Davutoğlu'nun yeni kabinesi Akparti'nin seçim stratejisinin ipuçlarını barındırıyor. Kendine ait 'sürpriz'leri de içeren kabinenin asıl önemli yanı Türkiye'nin son yirmi beş yılın ardından kazandığı olumlu gelişmeleri yansıtıyor.

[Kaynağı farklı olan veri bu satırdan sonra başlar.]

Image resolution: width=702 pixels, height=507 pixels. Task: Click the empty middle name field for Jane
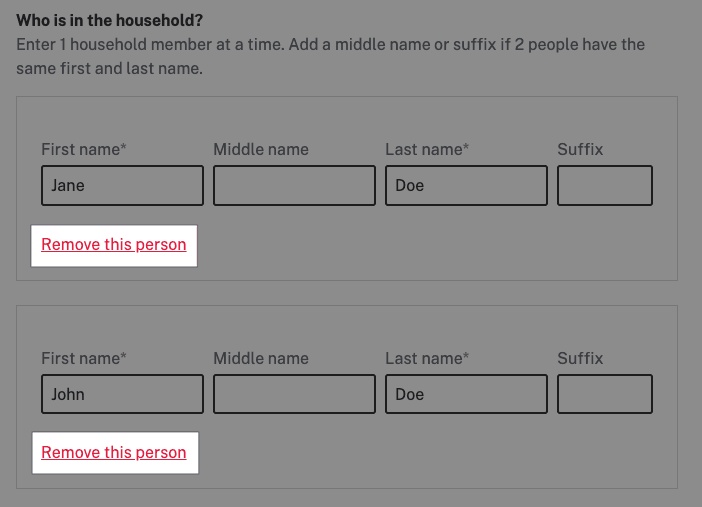point(294,186)
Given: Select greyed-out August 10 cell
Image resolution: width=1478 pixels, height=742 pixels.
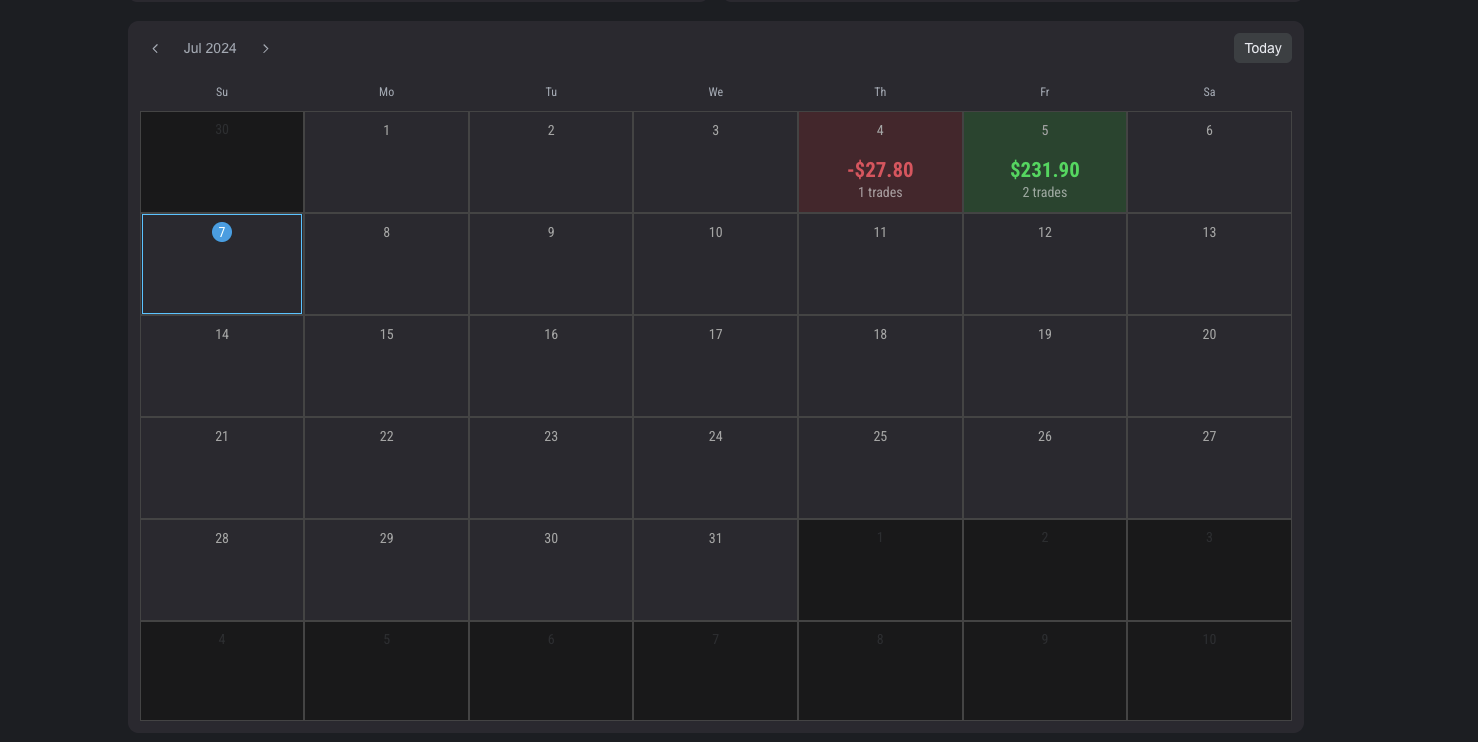Looking at the screenshot, I should [x=1209, y=671].
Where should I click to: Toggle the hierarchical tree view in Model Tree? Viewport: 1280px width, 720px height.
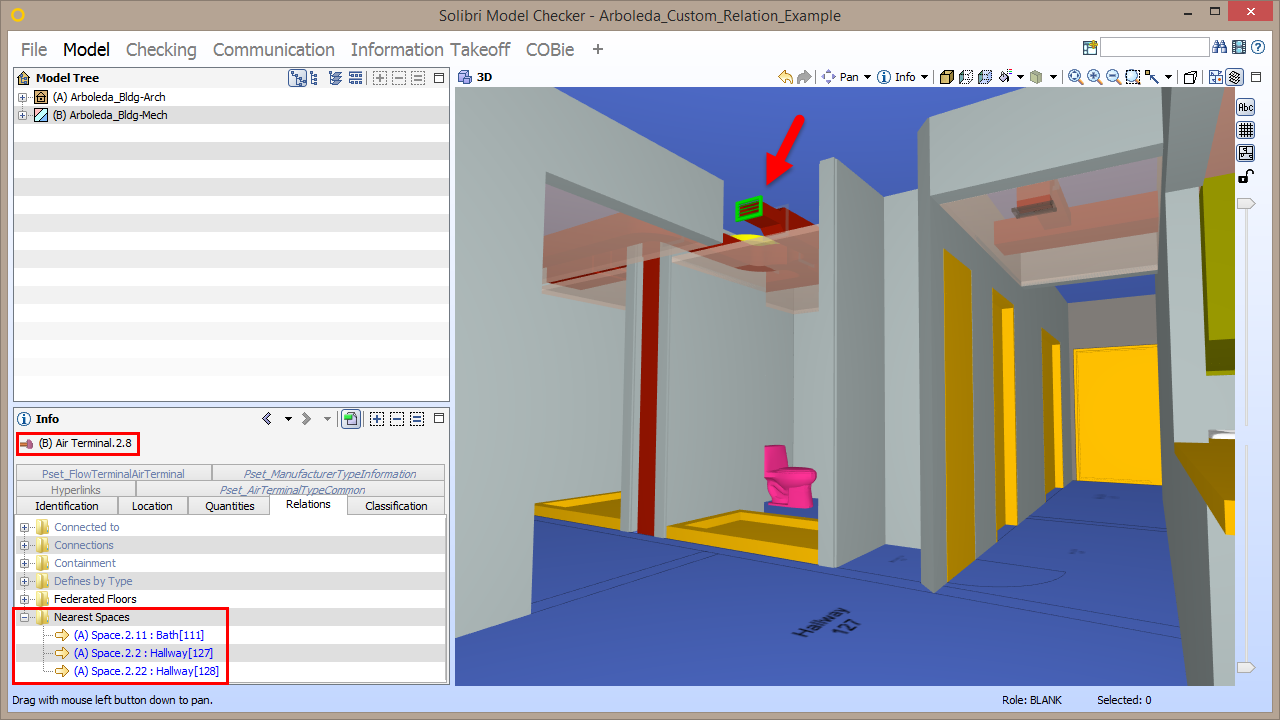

Bu gelişme 25 yıldır Türkiye'de kıyametler koparmış çatışma eksenlerinin şimdi bir kabinede bir araya getirilmesidir. İster anayasal zorunluluk neticesinde kerhen atılmış bir adım olsun, ister daha demokratik bir Türkiye'ye giderken planlanmış ve sehven sergilenmiş bir tutum olsun bu kabine son dönemlerin en çoğulcu kabinesi. Biraz daha ayrıntılı olarak bakalım.
***
1. Kabine son 25 yılın
iki büyük toplumsal talep odağına alan açıyor. Bunlar
Müslümanlar ve Kürtlerdir. Müslümanlarla özdeşleşmiş
başörtüsü konusu son dönemde sorun olma özelliğini geniş ölçüde yitirdi. Şimdi başörtülü bir bakanın kabineye alınmasıyla sorunun çözümünde ve soruna gösterilen
toplumsal talepte gidilebilecek son noktalardan birine erişiliyor. Bu bir 'seçim kabinesi'nden beklenmeyecek kadar önemli bir hamledir.
2. Akparti'nin
yumuşak karnı artık
MHP'dir. Özellikle
Kürt sorununun çözümünde Akparti MHP'nin son seçim döneminde geliştirdiği taktiğin karşısında gerilemiştir. Çözüm sürecinin bugün geldiği nokta ve 7 Haziran öncesinde gerek
Erdoğan'ın gerekse Akparti'nin takındığı tutum
milliyetçi çevrelere olan hassasiyetini yansıtıyordu. Bu duyarlılığın boş olmadığı sonuçlarla ortaya çıktı. Akparti oy kaybetti.
Şimdi kabine düzenlenirken MHP açık bir şekilde
bölündü Akparti tarafından. Öte yandan MHP'den daha fazla
dindar hassasiyetlere sahip olan
koyu ve katı milliyetçi çevrelerden de sürpriz bir isim bakanlığa atanarak 1 Kasım seçimlerinde bu çevreler ayrı bir önemle kuşatılıyor.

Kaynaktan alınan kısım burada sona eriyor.